Eine Lampe mit funktionierender Glühbirne ist im Keller installiert und es gibt einen zweckmäßig angebrachten Schalter, den zu drehen jedoch nichts bewirkt. Der Spannungsprüfer, den der Hausmeister an die Lampe hält, zeigt keine Spannung an. Wochenlange investigative Recherchen auf dem (Baustellen-)Gelände (Sind Sie der Elektriker – Nein, der Klempner, Sind Sie der Elektriker – Nein, vom Kabelfernsehen, Sind Sie der Elektriker – Ja, aber ich bin nicht zuständig) ergeben folgenden Grund für die tote Leitung: Weil es keinen Stromzähler gibt, wurde sie abgeklemmt. Will sagen, lieber lässt man seine treu zahlende Mieter jahrelang im Dunkeln die Kartoffeln suchen, als dass man eine Kellerlicht-Pauschale in die Nebenkosten einpreist. Oder hat es am Ende rechtliche Gründe? Dass Pauschalen nicht abgerechnet werden dürfen? Wie auch immer, es ist im Ergebnis unwürdig. (Damit es ein Ende hat, sucht Familie Life Science nun nach einem batteriebetriebenen Lampenersatz).

4.

Biotop auf Balkonien

Der Balkon ist vom Gefälle her so angelegt, dass Regenwasser automatisch in eine Ecke strömt und in ein Fallrohr fließt. Theoretisch. Tatsächlich bilden sich in den Unebenheiten des Bodens stehende Gewässer aus Regen und schmuddlige Biotope aus irgendwelchen Ablagerungen. Bald kommen die Kaulquappen!

5.

Die gesichtslose Hausverwaltung

Darüber wurde ja bereits an anderer Stelle berichtet. Neulich schickten Sie sogar ein Gesicht vorbei, getan hat sich aber noch nichts.
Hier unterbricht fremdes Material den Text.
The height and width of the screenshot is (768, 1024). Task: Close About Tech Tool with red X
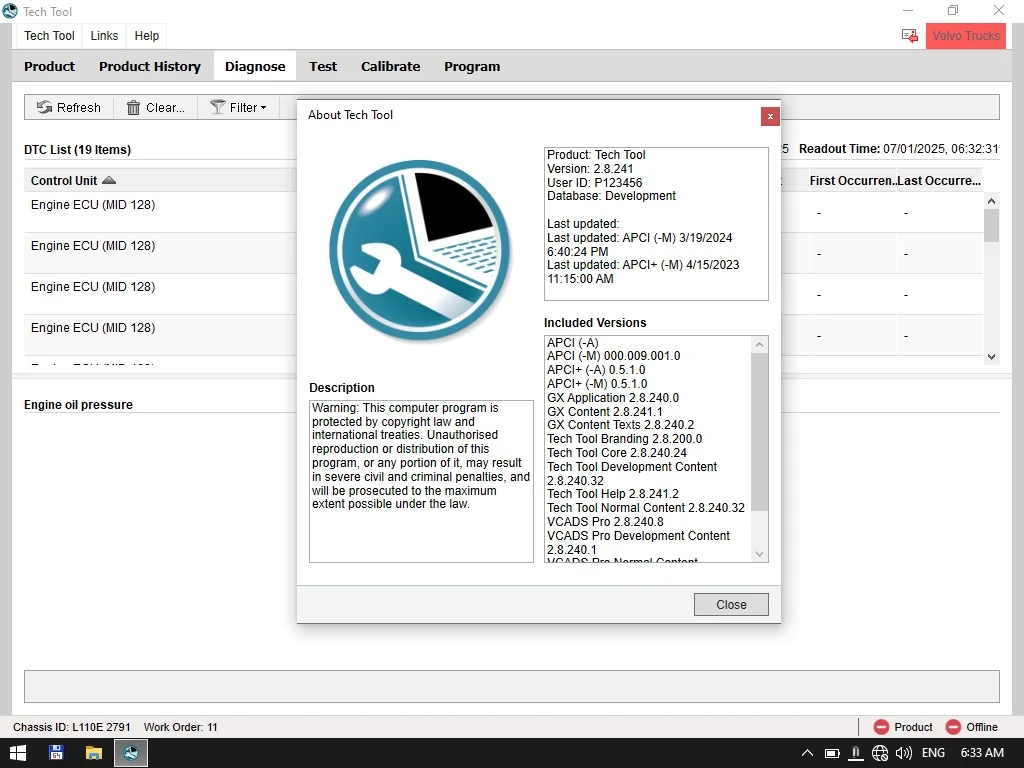[x=770, y=116]
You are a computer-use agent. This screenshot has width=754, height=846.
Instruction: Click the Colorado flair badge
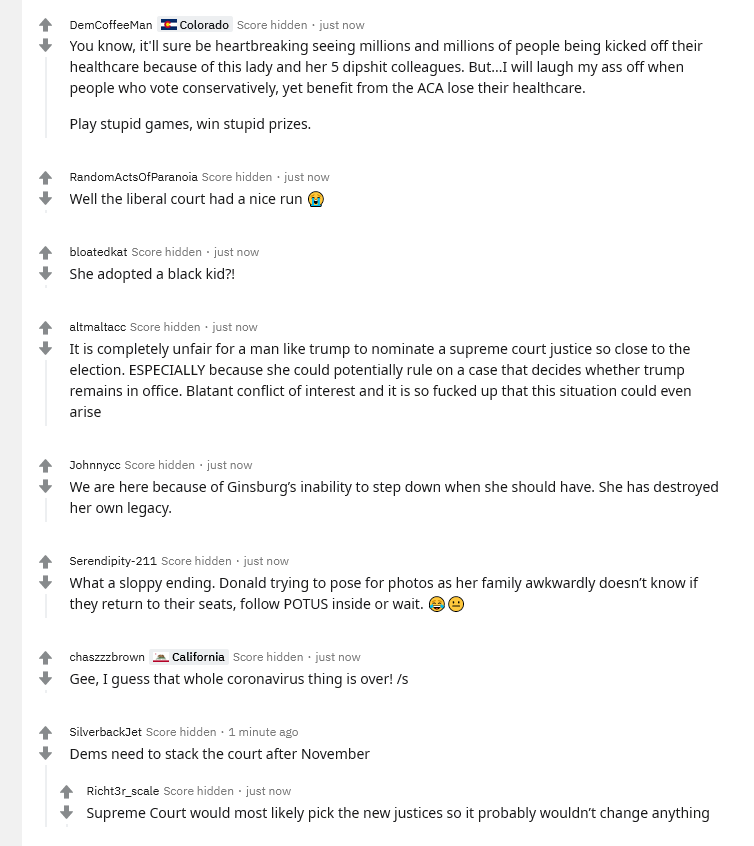(x=195, y=25)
6. Fenster in schlechtem Zustand

Berliner Kastendoppelfenster sind besser, als man gemeinhin annimmt. Einzelne Fenster der Wohnung funktionieren auch tadellos. Sie gehen nach innen auf (so gehört sich das für Berliner Kastenfenster; Hamburger gehen nach außen auf) und jedes Fensterkompartiment muss man zweimal öffnen : Griff betätigen und rechten und linken Flügel nach innen schlagen, nochmal Griff betätigen und noch zwei Flügel nach innen schlagen. Auch zweimal putzen (bzw. viermal, jede Scheibe innen und außen). Weil jedes Zimmerfenster aus zwei oder drei Fensterkästen besteht, multipliziert sich alles ein weiteres Mal.
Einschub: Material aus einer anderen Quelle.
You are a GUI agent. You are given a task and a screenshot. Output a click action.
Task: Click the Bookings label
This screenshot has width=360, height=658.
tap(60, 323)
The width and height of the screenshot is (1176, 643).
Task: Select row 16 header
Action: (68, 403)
Manche Experten setzen sich für die Erhaltung von Kastendoppelfenstern ein, aufgrund der positiven Eigenschaften. Es sind angeblich die Eigenschaften, die ein Altbau braucht. Dazu müssten sie aber richtig gepflegt und an den richtigen Stellen mit Dichtungen versehen werden etc. Andernfalls bildet sich zum Zwischenraum hin Kondenswasser auf den Scheiben. Dauerhafte Wasserablagerungen an lackiertem Holz ist suboptimal… es quillt auf, der Lack springt ab.
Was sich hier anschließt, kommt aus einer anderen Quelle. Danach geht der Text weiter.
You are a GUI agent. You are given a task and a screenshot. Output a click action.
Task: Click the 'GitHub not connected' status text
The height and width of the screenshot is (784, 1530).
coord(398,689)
Ansonsten ist Kondenswasser aber ein guter Sichtschutz morgens, wenn man sich anziehen möchte und noch keine Vorhänge hat.

Fazit:

Die meisten Wohnungsmängel hätte Familie Life Science auch bei Besichtigung im echten Leben nicht sofort gesehen oder im Zweifelsfall die Wohnung trotzdem gemietet. Erstmal was Besseres finden!